2. is now published (yay for them)

3. and asked you to buy a book

4. of which you did not want to read three chapters for free?

Janet Reid said...

Oh Laurel,you thought it through logically! We can't have that!

Petrea Burchard said...

This author put all his/her talent into an (admittedly failed but at least mildly innovative) attempt to deceive. Apparently none of that (admittedly misguided and perhaps minor) talent went into the book. This is the best thing I've read all day.

Tells you about my day.

Simon Hay Soul Healer said...

Good luck and God speed! To buy the book, or save the world? I wish I was an avenger too ;)

Wry Wryter said...

If I send a not-query email and make it funny will you think I'm valuable?
Oh...you won't care, no really, you won't care, because you'll be under the reef with an empty bottle and box of cupcakes.
Gee I wish I were you.

GillyB said...

@Laurel, you just made me laugh out loud with your weird logic-think.

This reminds me of after I got my college acceptances (and rejections, naturally). I committed very early to the school I was going to attend, and sent replies to the schools I turned down.

And yet for months (MONTHS) I kept getting emails from those schools I declined attending, telling me how old the campuses were/how diverse the student body was/how few students had been lucky enough to be accepted/don't you feel stupid now for not coming here???

I also kept getting emails from Very Elite And Snobby University, the dream school that turned me down,telling me all the exciting things the class of 20*mumble* should be prepared for in the fall. That definitely felt crappy.

Richard Wiseman said...

Some time ago when I had work related stress and depression the occupational therapist asked me if I drank alcohol during the day. 'At breakfast perhaps as a bracer?' is how she finished the question. Now the answer I gave was 'no' because I knew that any answers I gave would get back to the boss. As I don't drive at all I didn't think there was anything wrong with having a drop of whiskey in my coffee in the morning. I'm glad to read that sane and sensible people, such as you, are not averse to a morning alcoholic drink. Frankly I think that a 'random' shot of alcohol can save a life. I'm sure I would have strangled someone by 9-30 a.m. on some days if the breakfast bracer hadn't mellowed me enough to laugh off the crass actions and words of others. The concept of an 'out of hours' 'bracer' always puts me in mind of that quote from 'Whiskey Galore' that 'Some men are born two drinks under par.' I think that's me.

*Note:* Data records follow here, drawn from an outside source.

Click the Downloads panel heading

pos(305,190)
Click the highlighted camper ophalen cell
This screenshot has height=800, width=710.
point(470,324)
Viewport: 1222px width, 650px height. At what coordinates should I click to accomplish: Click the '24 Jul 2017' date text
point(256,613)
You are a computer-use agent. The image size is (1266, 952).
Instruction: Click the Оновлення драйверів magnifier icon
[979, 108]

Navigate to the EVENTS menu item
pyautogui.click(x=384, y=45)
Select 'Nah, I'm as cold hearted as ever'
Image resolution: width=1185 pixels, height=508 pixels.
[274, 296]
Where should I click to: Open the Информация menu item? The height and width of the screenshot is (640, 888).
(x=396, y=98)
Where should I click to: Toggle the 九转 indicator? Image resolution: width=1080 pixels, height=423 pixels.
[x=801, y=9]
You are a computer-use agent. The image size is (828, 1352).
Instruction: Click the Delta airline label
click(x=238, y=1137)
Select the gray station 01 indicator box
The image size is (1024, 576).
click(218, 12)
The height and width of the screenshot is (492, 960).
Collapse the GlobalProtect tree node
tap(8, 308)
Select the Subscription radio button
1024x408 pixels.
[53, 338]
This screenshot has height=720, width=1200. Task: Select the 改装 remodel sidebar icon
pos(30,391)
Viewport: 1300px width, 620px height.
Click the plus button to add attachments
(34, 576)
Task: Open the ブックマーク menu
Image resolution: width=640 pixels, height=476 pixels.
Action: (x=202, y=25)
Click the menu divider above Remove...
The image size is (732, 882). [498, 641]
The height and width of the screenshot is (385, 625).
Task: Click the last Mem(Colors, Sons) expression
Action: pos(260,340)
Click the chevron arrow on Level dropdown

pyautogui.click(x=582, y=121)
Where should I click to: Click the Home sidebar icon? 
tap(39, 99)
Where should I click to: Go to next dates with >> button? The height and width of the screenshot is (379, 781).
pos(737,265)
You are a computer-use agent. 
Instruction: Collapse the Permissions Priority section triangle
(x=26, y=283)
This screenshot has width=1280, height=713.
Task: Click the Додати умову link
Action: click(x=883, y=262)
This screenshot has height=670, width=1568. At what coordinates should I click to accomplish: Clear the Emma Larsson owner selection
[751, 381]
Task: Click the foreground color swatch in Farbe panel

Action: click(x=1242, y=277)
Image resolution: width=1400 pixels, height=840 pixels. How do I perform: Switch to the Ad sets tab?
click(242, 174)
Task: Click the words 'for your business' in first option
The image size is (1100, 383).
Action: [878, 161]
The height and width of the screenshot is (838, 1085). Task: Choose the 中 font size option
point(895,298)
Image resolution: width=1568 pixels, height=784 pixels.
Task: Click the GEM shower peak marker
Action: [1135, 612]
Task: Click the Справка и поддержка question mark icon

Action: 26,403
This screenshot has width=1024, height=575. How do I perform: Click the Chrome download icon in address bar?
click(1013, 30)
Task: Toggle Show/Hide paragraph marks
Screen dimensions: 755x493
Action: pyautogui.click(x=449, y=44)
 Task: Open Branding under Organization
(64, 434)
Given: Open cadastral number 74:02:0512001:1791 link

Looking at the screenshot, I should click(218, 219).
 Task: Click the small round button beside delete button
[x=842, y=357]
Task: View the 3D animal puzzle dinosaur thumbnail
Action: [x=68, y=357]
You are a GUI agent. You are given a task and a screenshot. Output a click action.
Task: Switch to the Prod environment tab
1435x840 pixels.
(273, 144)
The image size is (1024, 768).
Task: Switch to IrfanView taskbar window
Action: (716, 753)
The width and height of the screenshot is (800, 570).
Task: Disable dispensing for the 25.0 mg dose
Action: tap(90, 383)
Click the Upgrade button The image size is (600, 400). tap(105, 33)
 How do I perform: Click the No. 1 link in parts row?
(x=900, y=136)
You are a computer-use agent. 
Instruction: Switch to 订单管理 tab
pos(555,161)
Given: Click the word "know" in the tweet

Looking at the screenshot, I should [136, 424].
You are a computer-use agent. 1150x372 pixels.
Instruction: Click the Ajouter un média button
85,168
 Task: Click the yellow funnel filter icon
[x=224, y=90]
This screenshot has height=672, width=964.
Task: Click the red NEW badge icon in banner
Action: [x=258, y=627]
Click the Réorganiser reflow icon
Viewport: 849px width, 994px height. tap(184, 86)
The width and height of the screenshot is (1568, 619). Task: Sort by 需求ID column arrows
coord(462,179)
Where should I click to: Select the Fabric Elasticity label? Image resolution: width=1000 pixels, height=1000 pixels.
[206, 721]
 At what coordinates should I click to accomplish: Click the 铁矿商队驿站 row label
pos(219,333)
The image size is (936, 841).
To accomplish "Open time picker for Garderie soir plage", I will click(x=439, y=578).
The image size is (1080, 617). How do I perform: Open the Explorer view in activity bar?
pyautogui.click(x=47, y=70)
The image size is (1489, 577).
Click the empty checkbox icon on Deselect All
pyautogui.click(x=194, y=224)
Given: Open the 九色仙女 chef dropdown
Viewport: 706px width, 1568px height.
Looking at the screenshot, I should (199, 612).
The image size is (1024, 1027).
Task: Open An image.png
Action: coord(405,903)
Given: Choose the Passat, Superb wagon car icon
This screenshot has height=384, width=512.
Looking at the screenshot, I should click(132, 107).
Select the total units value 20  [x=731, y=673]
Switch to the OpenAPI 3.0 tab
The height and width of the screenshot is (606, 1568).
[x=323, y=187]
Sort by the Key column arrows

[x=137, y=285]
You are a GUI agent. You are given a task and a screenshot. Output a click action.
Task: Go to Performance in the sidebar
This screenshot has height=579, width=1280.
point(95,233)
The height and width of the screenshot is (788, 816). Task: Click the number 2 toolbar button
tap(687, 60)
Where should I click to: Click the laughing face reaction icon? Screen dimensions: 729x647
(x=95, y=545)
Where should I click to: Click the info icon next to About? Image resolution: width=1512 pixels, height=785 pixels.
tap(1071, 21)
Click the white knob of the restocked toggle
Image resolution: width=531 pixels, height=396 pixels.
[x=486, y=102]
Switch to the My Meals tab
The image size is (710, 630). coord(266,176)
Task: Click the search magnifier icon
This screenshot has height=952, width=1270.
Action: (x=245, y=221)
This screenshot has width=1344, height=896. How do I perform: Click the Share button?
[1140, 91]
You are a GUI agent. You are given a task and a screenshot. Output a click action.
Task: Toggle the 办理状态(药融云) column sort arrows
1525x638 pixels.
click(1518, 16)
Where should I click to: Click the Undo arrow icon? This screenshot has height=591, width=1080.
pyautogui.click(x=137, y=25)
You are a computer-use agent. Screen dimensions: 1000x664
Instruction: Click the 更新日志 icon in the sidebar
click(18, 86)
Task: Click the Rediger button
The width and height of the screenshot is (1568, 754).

The Writer Librarian said...

Libraries may not accept this item based the way it was presented either--librarians mostly look at books in review pubs like Library Journal and Kirkus, and usually have a collection development policy against accepting books that aren't a guarantee to give them their money's worth (I recently got a request that was also mass emailed--where the requester admitted outright that his book didn't have an ISBN number--forwarded to me from another librarian with the subject: "No Need to Respond.").